Task goal: Write out the passage on climate uncertainty below, from "I have addressed" through "with limited success.", inclusive.

Source passage:

Uncertainties Can Bring The Best Possible Outcomes, The Worst Possible Outcomes, and Everything In Between: Ocean Currents

I have addressed uncertainty on a number of previous occasions (December 10, 2012; May 16, 2017; January 9, 2018; and other blogs) but some important work came to light recently that put this idea to a test. Most of the uncertainty in predicting impacts of climate change originates from positive feedbacks to direct heating of the planet (such feedback takes various forms, such as increased humidity, melting ice, melting frozen tundra, changes in the ability of oceans to store carbon dioxide, etc.). The impacts of these feedbacks and their extensions vary. Deniers use the ambiguity as an excuse to do nothing, saying that they will take actions to save the world once they are sure of what’s happening. Attempts to show that by the time we can be “certain” it will be too late have met with limited success.

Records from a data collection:
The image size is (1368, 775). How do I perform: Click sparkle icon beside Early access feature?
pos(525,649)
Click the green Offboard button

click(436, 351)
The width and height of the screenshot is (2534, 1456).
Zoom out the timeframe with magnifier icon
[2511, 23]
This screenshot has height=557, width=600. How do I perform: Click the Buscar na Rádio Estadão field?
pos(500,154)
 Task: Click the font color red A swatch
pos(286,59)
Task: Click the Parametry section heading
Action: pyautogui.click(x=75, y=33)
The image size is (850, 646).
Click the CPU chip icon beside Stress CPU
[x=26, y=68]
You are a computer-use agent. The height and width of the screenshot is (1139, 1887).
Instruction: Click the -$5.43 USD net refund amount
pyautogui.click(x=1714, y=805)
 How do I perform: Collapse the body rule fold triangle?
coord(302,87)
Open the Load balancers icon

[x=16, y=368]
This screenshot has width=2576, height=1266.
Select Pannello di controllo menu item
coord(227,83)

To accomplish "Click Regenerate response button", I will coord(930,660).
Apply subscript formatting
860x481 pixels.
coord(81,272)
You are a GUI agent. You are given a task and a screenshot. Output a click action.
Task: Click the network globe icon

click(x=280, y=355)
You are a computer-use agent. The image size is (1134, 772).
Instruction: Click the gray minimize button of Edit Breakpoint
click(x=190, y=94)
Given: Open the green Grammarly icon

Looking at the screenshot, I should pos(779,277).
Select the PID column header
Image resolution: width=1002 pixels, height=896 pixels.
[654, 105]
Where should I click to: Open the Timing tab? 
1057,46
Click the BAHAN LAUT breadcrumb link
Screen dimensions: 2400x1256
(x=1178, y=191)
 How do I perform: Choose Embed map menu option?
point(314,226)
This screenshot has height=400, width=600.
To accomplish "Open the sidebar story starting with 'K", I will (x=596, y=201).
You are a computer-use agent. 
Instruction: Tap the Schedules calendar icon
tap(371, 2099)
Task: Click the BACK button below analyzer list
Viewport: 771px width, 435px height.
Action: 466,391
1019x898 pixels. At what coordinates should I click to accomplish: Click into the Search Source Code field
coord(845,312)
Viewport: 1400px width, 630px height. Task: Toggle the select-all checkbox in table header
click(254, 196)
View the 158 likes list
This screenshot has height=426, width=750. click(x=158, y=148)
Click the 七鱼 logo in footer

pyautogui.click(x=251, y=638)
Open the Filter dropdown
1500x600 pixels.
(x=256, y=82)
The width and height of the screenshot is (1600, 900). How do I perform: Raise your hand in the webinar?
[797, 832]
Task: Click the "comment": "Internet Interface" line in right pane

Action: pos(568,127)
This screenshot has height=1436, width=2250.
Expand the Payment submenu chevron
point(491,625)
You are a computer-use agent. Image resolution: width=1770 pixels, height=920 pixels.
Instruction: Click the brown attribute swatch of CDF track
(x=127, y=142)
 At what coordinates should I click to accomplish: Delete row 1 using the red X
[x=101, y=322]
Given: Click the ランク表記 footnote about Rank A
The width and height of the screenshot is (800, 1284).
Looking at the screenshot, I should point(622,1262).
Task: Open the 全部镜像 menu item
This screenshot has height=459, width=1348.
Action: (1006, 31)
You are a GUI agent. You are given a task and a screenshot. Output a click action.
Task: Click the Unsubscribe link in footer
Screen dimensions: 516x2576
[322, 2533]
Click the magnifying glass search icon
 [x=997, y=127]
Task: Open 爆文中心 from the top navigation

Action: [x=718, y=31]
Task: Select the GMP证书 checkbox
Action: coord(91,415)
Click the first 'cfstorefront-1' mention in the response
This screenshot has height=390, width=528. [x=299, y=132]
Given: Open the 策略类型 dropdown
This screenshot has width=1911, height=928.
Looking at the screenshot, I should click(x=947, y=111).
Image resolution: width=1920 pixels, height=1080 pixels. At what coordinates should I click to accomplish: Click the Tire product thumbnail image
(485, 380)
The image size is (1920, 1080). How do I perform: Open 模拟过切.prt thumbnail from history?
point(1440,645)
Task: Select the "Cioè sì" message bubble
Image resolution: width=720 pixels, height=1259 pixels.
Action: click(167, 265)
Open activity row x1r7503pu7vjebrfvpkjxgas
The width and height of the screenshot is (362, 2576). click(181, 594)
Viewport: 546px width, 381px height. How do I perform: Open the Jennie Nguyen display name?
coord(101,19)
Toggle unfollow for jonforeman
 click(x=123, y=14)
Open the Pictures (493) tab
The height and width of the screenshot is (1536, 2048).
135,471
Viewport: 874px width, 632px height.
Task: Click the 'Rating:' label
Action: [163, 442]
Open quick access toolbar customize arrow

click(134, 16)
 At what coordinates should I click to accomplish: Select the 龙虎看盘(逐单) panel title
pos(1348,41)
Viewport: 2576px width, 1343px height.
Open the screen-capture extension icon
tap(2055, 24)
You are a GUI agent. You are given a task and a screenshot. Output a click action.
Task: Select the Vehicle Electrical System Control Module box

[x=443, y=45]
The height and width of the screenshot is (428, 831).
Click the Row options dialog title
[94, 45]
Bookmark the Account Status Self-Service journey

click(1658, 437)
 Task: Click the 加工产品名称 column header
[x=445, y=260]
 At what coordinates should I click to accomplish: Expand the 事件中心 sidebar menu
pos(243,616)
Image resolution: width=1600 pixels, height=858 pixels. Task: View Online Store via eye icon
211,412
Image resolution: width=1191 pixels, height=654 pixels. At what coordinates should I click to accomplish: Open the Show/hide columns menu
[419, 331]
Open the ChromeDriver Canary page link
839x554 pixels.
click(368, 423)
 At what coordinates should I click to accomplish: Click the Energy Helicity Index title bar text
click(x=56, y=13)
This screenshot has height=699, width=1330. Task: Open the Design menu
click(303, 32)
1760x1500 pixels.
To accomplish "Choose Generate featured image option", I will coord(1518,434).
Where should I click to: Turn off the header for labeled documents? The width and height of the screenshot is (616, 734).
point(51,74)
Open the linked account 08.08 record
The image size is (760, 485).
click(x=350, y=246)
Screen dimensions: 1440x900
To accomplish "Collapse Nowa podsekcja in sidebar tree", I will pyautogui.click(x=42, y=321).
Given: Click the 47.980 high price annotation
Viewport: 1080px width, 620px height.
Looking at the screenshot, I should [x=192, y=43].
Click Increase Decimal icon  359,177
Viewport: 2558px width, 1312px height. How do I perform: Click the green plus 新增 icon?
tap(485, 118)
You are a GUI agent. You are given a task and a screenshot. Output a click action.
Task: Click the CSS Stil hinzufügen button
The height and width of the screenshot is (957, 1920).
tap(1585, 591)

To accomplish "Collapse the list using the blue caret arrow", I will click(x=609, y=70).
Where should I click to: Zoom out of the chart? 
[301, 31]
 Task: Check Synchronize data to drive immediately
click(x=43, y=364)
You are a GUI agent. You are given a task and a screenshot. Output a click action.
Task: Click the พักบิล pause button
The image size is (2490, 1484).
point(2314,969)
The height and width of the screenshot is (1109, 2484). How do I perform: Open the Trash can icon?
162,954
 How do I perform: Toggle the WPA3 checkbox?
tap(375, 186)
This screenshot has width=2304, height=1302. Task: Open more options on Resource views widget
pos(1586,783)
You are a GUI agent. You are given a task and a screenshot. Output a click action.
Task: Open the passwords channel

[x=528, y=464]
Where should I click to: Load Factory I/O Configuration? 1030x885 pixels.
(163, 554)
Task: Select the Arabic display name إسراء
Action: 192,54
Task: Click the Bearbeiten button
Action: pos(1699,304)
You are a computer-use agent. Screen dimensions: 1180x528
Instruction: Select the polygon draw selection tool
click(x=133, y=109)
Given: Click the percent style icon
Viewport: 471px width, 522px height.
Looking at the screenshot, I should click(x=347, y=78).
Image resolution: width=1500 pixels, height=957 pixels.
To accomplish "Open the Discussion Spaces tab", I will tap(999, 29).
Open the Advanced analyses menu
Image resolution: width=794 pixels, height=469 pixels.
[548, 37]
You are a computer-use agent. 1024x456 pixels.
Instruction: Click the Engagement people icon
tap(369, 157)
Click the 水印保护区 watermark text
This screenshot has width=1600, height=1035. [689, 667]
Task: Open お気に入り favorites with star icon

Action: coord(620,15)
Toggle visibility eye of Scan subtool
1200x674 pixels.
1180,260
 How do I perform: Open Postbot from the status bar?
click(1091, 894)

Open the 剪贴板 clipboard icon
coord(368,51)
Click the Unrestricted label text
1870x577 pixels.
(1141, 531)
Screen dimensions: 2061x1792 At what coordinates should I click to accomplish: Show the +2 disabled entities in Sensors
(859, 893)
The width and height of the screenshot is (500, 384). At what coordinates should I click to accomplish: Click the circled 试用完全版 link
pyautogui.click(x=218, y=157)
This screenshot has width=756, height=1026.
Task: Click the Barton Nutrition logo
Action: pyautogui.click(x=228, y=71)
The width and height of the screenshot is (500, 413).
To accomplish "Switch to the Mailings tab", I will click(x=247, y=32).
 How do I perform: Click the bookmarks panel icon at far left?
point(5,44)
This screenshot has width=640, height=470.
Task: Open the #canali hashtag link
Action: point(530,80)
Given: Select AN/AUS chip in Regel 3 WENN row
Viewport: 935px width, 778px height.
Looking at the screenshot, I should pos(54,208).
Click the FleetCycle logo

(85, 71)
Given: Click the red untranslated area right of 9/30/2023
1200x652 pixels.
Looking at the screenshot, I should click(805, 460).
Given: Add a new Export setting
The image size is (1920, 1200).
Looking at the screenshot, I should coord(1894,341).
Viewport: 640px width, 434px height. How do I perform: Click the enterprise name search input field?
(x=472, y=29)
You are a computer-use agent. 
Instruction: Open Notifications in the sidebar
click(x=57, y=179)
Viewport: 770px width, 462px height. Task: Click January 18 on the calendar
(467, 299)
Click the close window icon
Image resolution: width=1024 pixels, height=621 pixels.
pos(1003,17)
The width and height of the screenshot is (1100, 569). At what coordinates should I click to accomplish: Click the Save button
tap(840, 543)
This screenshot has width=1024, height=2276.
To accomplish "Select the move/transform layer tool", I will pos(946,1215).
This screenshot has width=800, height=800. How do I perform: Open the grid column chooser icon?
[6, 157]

Solved problem:
I have addressed uncertainty on a number of previous occasions (December 10, 2012; May 16, 2017; January 9, 2018; and other blogs) but some important work came to light recently that put this idea to a test. Most of the uncertainty in predicting impacts of climate change originates from positive feedbacks to direct heating of the planet (such feedback takes various forms, such as increased humidity, melting ice, melting frozen tundra, changes in the ability of oceans to store carbon dioxide, etc.). The impacts of these feedbacks and their extensions vary. Deniers use the ambiguity as an excuse to do nothing, saying that they will take actions to save the world once they are sure of what’s happening. Attempts to show that by the time we can be “certain” it will be too late have met with limited success.